INTERVIEW: Ross Mathews Relives ‘Tonight Show’ and ‘Chelsea Lately’ Tales in New Book

Over 12 years ago, Ross Mathews was fetching coffee as a “Tonight Show” intern when he was approached with an opportunity that would prove to be the biggest break in his career: producers asked him to cover the red carpet for the premiere of “Oceans 11” when another comedian couldn’t make it. Despite his self-doubts, Mathews went in to the project with a plan.

“I’m self-aware. I know that when I open my mouth and start talking on this national television show, that the audience was gonna start laughing at me,” Mathews told me in studio on “The Ralphie Show.” “I decided… just make sure you get them laughing with you by the end.”

Jay Leno’s audience laughed as Mathews befriended some of the biggest names in Hollywood at star-studded events, and soon Mathews grew an audience of his own. He now is set to debut a new talk-show on E!, and is making the media rounds to promote his new book, “Man Up! Tales of My Delusional Self-Confidence.” His success can be attributed to not just Leno’s confidence in him, but also that of comedian Chelsea Handler.

“Most comics are kind of insecure,” explained Mathews. “So I’ve been luck with not only Jay Leno of course, but now people are seeing with Chelsea like, everyone can win. That’s something she says all the time. There’s room for everybody.
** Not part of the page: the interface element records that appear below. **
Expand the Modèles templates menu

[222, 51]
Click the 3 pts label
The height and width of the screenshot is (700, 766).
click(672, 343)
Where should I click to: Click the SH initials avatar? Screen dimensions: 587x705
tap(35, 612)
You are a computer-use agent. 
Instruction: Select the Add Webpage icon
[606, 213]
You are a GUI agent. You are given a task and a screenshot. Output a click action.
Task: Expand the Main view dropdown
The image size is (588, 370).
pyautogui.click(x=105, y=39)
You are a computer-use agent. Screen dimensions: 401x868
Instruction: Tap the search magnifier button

When she’s gone, she lets me guest host her show.”

But the entertainer said that while Handler has a sweet side, she ultimately isn’t that different from what her audience sees on TV nightly.

“She’s exactly the same,” he said. “She is biting, and hilarious.”

Handler recognized Mathews rising star by offering him both the opportunity to write this book and shoot a pilot for the aforementioned talk show. His program will debut this fall.

“’Man Up!’ I define as this: yunno you are what you are what you are, and you have to celebrate what makes you different,” he said. “I think you have to use what makes you different to stand out… because that’s when things really happen.”

Mathews cautions that while his tale is one of a small-town boy who grew up on a farm and is gay, the moral of the story doesn’t concern your sexual orientation. But, when you look back at where entertainment was 12 years ago when Mathews first entered our TV sets, it is almost unfathomable.

“This is before ‘Will and Grace,’ before ‘Queer Eye for the Straight Guy,’” recalls Mathews. “I remember being a kid and not knowing what a happy, successful, grown-up, gay person looked like.”

Now, all someone has to do is look at Mathews to see how one fits that description.